A decadência da influência dos EUA no Golfo Pérsico

Países do Conselho de Cooperação do Golfo estão propensos a negociar diretamente com o Irã, devido ao impasse para reabertura do Estreito de Ormuz

R
Redação Análise Geopolítica
2 min de leitura
Conselho de Cooperação do Golfo (CCG)

Conselho de Cooperação do Golfo (CCG)

Foto / Fonte: Conselho de Cooperação do Golfo (CCG)

Os produtores de petróleo e gás dos países do Conselho de Cooperação do Golfo (CCG) deixaram de confiar na administração Trump para resolver o bloqueio iraniano no Estreito de Ormuz, de acordo com o Wall Street Journal.

Autoridades e empresas dos países do Golfo estão considerando negociar diretamente com o Irã para garantir a passagem de navios petroleiros pelo Estreito de Ormuz, que segue bloqueado pelo Irã em agosto de 2026, mais de 5 meses após o início do conflito no Oriente Médio, desencadeado pelos ataques da Operação Epic Fury ordenada por Trump em 28 de fevereiro de 2026.
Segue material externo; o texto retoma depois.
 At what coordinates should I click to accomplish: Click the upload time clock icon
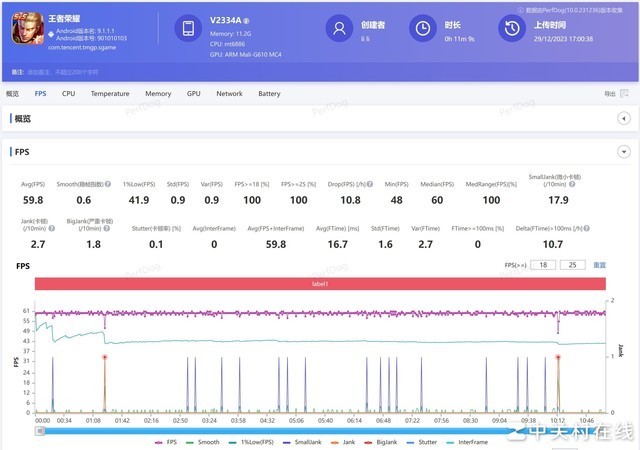point(510,28)
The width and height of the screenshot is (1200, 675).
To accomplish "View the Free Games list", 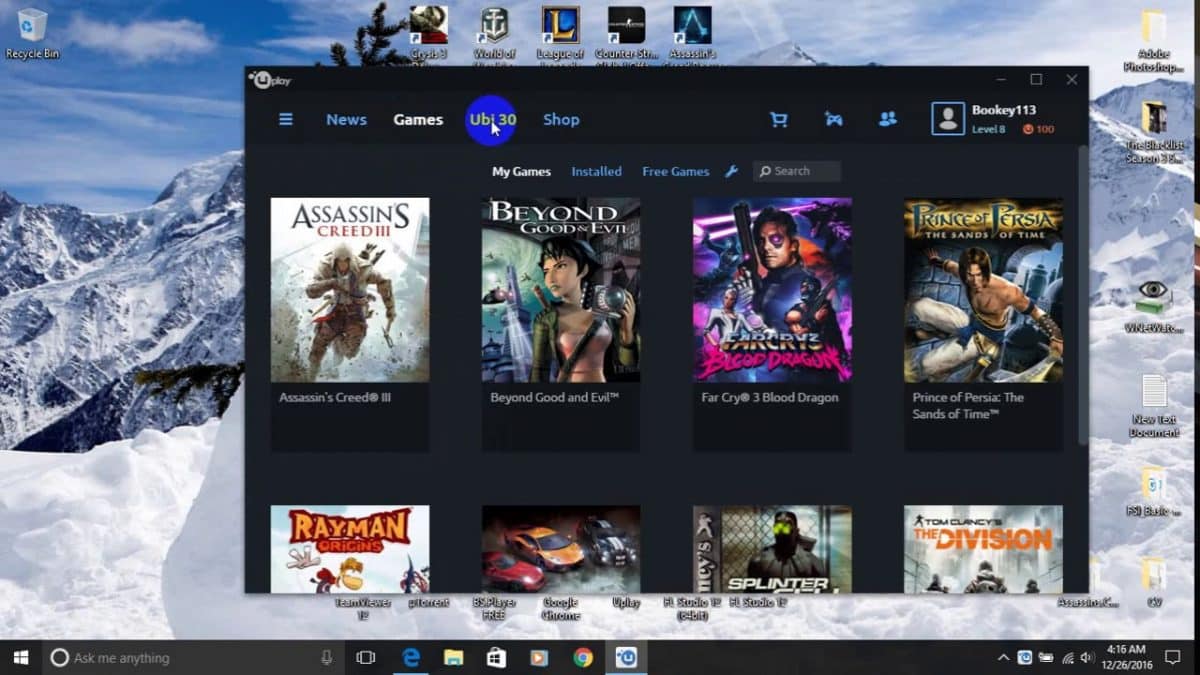I will point(675,171).
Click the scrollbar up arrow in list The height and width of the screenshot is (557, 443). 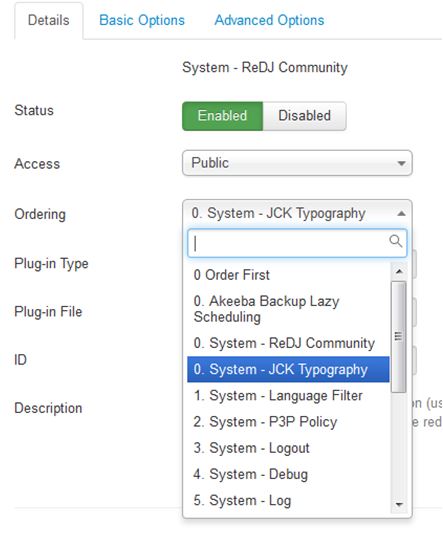(x=399, y=272)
Após inúmeras promessas de Trump de que o Estreito de Ormuz seria reaberto, o fracasso da Marinha dos EUA em garantir a navegação segura para navios mercantes no estreito gerou uma situação de descrédito perante os países e empresas petroleiras do Golfo, que já percebem a incapacidade dos EUA em garantir a navegação em Ormuz e agora partem para negociar diretamente com o Irã, que exerce completo controle sobre o estreito, determinando quais rotas devem ser usadas e quais embarcações possuem autorização para entrar e sair do Golfo Pérsico.
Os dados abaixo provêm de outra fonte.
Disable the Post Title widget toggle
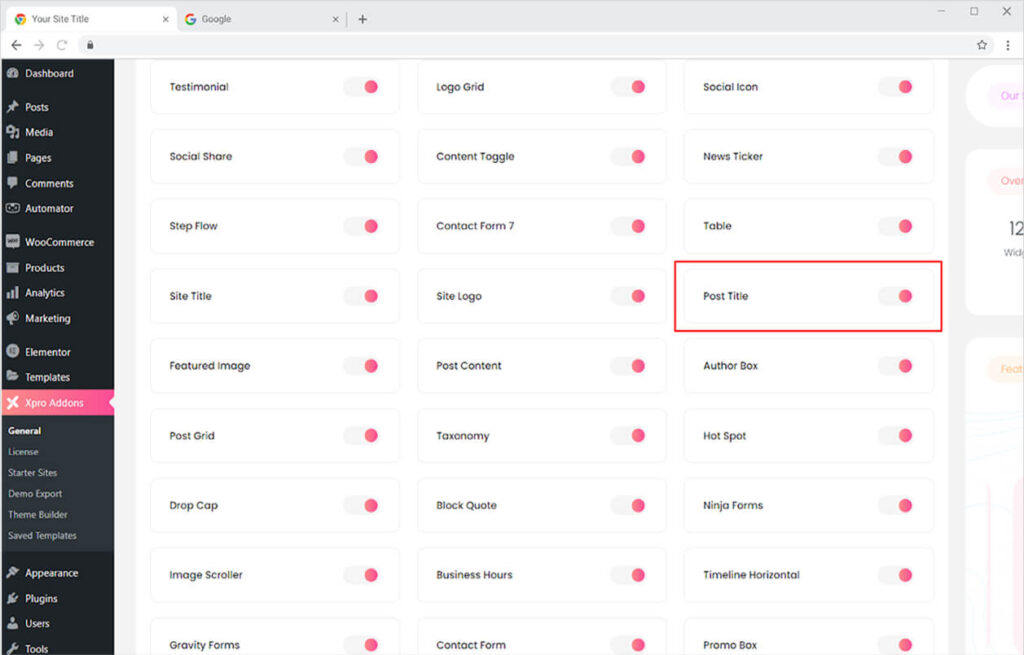point(895,296)
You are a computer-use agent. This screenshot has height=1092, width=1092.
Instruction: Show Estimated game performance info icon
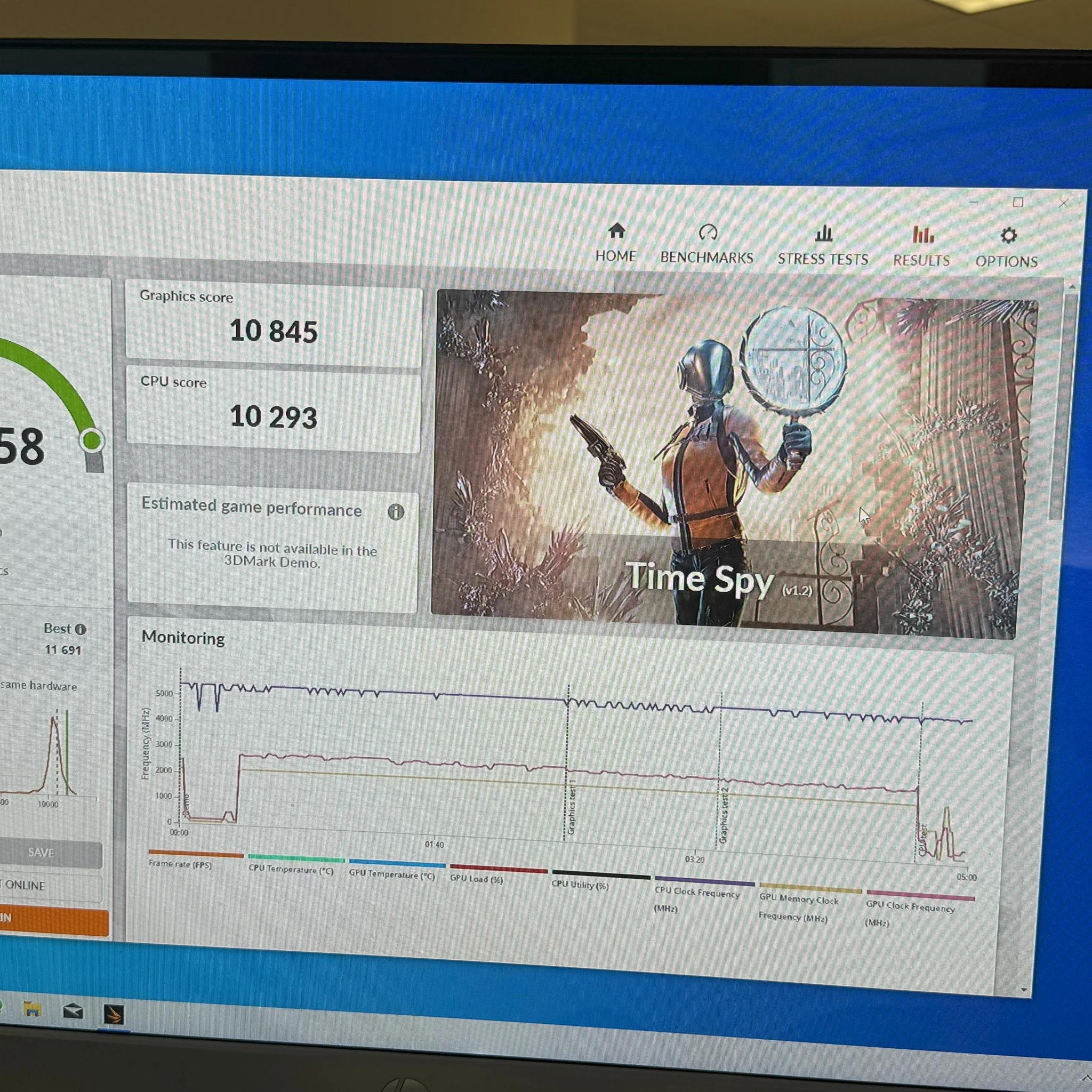(396, 512)
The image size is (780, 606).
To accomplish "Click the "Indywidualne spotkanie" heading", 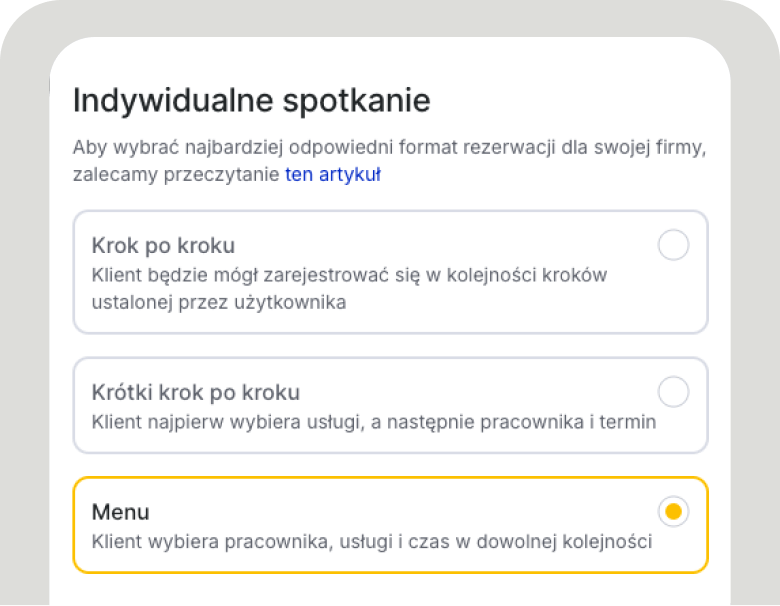I will (251, 101).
Desde o início do conflito, o Irã utiliza drones e mísseis antinavio para atingir embarcações que tentam furar seu bloqueio no Estreito de Ormuz. Diante dessa situação, a Marinha dos EUA tentou estabelecer rotas alternativas para o trânsito de navios pelo estreito, próximas da costa de Omã, porém, o Irã conseguiu atingir diversas embarcações que tentaram usar essas rotas alternativas, comprovando que a escolta oferecida pela Marinha dos EUA era inútil para impedir os ataques iranianos.

Com perdas bilionárias devido à suspensão de exportação de petroquímicos, a situação culminou na total perda de confiança por parte dos países do Golfo na capacidade dos EUA de garantirem o trânsito por Ormuz, com essas nações passando a aceitar a soberania do Irã sobre a região, mesmo contra sua vontade. Com o bloqueio prolongado no Estreito de Ormuz, além de causar uma crise mundial no mercado de petróleo, o Irã também está acabando com a influência dos EUA sobre o Golfo Pérsico, colocando em cheque a capacidade de projeção de poder militar dos EUA em toda a região do Oriente Médio e diminuindo a influência de Washington sobre os países do Golfo.